Aunque sus pies no llegaban al suelo igual los movía hacia adelante y luego hacia atrás tratando de darle más envión a la hamaca que empujaba su papá. Y cada tanto le decía: “Dejame. Yo puedo solo papi”.
Se cansó de intentar tocar el cielo y girando su cabeza hacia un costado, indicándole a su padre que ya no siguiese empujando, se quedó quieto para que la hamaca dejara de mecerse. Bajó de un salto y corrió hacia el tobogán. Subió gritando: “¡Mirá papá!”. Él lo esperaba abajo, como siempre, sonriéndole mientras descendía.

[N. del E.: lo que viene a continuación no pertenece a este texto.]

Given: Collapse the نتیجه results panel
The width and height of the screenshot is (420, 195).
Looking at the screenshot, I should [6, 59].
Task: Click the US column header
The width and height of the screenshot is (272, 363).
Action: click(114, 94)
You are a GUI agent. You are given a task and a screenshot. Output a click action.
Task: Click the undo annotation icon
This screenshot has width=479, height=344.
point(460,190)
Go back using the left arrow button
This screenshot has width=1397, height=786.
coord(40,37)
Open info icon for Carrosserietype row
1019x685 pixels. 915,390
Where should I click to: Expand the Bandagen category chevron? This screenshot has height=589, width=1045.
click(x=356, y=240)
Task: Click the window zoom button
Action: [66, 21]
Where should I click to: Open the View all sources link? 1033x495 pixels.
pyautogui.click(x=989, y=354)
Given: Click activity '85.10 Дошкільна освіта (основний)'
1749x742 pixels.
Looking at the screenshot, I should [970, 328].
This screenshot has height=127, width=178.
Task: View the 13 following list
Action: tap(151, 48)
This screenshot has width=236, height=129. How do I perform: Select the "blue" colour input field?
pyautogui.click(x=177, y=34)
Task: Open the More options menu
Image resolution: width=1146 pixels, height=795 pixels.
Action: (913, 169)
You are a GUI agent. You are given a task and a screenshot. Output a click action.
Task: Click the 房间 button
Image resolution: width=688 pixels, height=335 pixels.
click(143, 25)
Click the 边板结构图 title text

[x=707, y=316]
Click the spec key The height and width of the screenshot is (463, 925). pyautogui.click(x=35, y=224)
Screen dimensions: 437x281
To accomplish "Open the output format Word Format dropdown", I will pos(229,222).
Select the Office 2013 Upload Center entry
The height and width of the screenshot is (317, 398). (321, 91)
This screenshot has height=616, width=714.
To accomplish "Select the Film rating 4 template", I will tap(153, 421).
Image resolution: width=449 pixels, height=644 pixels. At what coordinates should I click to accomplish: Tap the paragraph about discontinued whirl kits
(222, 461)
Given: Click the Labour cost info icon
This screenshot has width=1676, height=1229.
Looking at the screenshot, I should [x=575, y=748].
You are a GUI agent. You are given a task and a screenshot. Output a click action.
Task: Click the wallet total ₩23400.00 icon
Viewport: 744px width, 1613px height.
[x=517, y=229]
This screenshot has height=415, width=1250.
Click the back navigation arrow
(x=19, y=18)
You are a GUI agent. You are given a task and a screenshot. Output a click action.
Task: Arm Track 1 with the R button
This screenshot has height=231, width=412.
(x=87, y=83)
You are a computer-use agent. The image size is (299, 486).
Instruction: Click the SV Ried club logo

Ella lo miraba orgullosa desde el auto, a pesar de que ya se había curado todavía no podía caminar mucho.
Las tardes en la plaza siempre eran así, corriendo de un lugar a otro. Hamaca, tobogán, pasamanos, y si se portaba bien una vuelta en calesita.
Martín cortó una flor de uno de los canteros que adornaban la plaza. Era una violeta. Primero la acercó a su naricita y mientras la apretaba contra una de sus mejillas coloradas de tanto jugar, corrió rápidamente hacia el auto donde su mamá lo esperaba con la puerta abierta. Y después de un abrazo, le regaló una sonrisa indescriptible. ¡Se miraron con tanto amor! Él estiró su manito con la violeta y reflejado en el brillo de los ojos de su madre le dijo: “¡Para vos mamá!”.
Y dándose vuelta rápidamente volvió corriendo a la hamaca donde lo esperaba su papá, para intentar de nuevo tocar el cielo.